Laureato in Giursprudenza, prese una seconda laurea a Roma in Diritto canonico alla Pontificia Università di San Tommaso e fu ordinato sacerdote l’11 dicembre 1955 per poi svolgere negli anni il suo ministero a Roma, Bologna, Napoli, Bari, Milano e Trento, dove fu cappelllano della neonata Facoltà di Sociologia negli anni 1965-66. Continuò a coltivare i suoi studi etico-giuridici, pubblicando una “Introduzione allo studio della criminologia” (Giuffrè 1960).
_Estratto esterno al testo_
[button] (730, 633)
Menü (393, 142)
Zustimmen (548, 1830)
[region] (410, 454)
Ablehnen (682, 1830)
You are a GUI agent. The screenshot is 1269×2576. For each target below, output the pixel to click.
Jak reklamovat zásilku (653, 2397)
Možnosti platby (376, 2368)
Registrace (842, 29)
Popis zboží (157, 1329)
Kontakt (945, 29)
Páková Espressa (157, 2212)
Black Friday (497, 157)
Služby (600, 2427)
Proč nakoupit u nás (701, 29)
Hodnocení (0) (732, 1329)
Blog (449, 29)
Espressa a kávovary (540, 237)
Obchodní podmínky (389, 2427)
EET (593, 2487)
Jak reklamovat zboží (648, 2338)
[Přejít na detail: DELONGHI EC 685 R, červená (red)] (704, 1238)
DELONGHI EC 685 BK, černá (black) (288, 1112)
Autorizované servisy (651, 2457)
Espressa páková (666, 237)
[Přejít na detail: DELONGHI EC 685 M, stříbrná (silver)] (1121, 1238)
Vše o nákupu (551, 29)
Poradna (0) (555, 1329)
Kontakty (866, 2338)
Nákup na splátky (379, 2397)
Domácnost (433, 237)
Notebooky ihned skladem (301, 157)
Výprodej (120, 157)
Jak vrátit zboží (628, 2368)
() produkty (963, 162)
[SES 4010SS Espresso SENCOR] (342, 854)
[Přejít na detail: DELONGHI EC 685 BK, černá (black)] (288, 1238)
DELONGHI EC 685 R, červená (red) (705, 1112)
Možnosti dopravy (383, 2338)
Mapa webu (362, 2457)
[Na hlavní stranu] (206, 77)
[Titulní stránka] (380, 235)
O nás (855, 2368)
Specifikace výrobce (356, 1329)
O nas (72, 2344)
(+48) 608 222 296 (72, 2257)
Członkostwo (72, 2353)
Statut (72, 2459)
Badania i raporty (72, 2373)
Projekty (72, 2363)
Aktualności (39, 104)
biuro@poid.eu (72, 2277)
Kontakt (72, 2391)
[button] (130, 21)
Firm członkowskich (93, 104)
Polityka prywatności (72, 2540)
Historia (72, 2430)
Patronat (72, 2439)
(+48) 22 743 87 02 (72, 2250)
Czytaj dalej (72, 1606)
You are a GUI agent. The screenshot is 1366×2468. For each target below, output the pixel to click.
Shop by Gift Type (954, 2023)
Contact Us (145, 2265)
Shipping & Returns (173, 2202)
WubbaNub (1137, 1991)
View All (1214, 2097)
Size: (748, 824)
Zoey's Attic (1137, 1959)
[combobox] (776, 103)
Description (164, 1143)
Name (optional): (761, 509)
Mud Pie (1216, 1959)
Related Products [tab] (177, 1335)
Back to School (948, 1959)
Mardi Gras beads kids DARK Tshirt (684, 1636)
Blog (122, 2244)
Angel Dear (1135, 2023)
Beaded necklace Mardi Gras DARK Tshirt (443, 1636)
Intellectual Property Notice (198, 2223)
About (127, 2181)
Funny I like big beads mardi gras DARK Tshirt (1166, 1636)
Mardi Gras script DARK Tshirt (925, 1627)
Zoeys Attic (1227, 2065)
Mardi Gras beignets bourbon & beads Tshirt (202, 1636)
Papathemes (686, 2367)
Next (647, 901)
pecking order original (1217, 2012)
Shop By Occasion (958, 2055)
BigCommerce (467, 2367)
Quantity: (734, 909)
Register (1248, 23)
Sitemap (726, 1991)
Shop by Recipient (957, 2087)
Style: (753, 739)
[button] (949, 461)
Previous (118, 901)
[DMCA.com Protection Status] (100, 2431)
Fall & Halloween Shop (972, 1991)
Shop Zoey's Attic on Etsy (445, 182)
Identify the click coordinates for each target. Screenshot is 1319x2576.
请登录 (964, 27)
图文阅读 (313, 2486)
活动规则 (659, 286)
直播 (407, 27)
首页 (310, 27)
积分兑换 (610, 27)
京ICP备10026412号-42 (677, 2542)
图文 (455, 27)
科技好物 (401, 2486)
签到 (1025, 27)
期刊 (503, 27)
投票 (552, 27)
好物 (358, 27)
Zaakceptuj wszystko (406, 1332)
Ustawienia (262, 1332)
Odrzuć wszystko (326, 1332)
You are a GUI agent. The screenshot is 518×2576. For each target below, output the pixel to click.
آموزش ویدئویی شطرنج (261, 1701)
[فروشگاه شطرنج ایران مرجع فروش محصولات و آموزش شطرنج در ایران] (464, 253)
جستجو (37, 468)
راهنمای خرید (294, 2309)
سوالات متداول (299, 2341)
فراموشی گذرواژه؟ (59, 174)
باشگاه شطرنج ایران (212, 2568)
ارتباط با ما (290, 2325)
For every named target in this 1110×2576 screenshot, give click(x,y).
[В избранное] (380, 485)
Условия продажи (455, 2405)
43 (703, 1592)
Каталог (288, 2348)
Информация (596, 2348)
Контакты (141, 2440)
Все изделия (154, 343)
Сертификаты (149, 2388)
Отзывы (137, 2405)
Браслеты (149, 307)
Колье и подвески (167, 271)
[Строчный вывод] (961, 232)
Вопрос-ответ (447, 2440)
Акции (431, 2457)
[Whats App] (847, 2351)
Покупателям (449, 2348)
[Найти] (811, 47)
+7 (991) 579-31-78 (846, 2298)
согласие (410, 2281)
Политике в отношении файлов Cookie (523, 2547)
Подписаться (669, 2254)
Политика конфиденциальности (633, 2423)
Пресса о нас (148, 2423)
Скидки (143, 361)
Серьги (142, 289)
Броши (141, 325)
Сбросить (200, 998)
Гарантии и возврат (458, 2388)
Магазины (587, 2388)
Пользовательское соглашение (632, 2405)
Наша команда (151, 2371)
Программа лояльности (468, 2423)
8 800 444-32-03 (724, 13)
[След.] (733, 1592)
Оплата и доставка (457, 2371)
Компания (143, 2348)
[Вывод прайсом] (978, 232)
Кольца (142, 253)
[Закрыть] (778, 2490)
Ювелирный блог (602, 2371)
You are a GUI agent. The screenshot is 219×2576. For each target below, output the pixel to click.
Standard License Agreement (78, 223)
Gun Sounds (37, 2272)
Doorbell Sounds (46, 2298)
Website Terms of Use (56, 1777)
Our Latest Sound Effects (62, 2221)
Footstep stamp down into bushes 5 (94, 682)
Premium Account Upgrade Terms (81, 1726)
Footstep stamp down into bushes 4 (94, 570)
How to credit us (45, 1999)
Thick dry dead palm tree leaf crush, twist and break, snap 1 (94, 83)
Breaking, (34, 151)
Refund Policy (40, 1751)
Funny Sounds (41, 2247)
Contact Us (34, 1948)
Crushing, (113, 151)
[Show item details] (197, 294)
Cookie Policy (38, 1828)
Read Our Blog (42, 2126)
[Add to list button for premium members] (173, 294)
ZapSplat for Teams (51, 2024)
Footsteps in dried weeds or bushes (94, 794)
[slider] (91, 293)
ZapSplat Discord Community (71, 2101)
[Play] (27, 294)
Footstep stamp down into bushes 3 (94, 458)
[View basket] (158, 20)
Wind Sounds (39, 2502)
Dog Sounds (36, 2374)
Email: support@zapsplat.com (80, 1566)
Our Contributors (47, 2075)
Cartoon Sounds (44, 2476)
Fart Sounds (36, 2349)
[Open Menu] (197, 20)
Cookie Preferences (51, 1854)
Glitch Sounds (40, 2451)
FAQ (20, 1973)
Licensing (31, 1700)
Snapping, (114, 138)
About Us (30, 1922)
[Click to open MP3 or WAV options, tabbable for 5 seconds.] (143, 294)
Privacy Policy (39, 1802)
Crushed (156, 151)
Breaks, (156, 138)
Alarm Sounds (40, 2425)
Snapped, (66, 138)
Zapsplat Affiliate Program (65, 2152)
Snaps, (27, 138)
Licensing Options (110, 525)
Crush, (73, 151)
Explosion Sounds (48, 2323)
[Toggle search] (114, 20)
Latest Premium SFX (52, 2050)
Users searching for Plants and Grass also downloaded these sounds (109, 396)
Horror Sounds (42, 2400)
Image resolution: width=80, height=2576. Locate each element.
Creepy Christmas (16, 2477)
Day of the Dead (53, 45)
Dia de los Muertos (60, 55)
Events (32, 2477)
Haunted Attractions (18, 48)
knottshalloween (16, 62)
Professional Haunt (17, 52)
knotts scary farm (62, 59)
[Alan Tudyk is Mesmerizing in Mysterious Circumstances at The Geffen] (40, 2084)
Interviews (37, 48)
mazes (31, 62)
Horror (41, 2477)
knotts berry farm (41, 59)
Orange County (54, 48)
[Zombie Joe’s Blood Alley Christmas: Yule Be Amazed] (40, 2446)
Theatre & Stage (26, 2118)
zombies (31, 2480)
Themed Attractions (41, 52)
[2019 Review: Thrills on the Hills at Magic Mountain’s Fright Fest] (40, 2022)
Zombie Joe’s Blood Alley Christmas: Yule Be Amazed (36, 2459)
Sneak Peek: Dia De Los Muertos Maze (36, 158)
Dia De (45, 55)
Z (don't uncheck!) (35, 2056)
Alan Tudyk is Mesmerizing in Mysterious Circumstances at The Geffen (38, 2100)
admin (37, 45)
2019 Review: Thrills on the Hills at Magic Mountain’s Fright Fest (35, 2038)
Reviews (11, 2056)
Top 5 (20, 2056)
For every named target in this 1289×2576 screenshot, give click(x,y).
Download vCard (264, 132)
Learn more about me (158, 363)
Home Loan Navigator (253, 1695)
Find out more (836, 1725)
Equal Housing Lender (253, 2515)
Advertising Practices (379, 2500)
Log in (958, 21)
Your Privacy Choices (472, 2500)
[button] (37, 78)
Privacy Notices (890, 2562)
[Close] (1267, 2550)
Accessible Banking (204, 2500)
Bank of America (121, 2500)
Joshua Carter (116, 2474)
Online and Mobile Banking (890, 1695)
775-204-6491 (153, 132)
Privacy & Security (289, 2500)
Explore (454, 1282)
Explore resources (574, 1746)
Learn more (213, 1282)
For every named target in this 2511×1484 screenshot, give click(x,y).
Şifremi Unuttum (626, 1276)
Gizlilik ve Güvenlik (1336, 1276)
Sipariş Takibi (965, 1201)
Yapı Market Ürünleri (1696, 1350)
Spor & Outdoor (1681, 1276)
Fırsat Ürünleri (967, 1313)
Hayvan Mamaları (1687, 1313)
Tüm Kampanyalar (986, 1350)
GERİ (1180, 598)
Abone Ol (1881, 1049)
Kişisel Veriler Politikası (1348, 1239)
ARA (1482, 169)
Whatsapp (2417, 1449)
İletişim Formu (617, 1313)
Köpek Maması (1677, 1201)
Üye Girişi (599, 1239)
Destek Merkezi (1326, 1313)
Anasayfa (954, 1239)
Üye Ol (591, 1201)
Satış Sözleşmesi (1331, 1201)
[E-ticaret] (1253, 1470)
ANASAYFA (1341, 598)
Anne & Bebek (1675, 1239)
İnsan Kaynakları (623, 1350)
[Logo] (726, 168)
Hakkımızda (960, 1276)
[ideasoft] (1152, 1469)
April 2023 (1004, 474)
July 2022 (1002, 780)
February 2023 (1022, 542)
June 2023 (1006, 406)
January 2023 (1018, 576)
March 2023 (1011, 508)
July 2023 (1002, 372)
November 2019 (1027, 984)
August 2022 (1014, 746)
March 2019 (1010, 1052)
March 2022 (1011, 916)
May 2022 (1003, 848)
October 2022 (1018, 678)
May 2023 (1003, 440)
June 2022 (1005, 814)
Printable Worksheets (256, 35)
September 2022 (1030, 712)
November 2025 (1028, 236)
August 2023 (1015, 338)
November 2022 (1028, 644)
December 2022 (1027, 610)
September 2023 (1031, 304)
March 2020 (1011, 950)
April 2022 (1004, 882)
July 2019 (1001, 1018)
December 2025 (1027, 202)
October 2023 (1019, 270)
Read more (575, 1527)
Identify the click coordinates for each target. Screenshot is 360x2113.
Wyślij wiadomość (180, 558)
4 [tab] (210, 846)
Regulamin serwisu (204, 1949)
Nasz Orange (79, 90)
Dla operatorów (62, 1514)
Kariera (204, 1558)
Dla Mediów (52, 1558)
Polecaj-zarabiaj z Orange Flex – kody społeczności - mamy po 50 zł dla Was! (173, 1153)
Dotato di grande apertura mentale, curiosità a tutto campo e intelligenza vivacissima, iniziò a collaborare nel 1964 con le Edizioni Ares e con la rivista “Studi Cattolici”, diretta da Cesare Cavalleri, diventandone caporedattore (incarico svolto sino al 1975), punto di riferimento intellettuale per tanti cattolici e non, proprio per la sua vivacità e per l’interesse sincero verso le forme del pensiero contemporaneo.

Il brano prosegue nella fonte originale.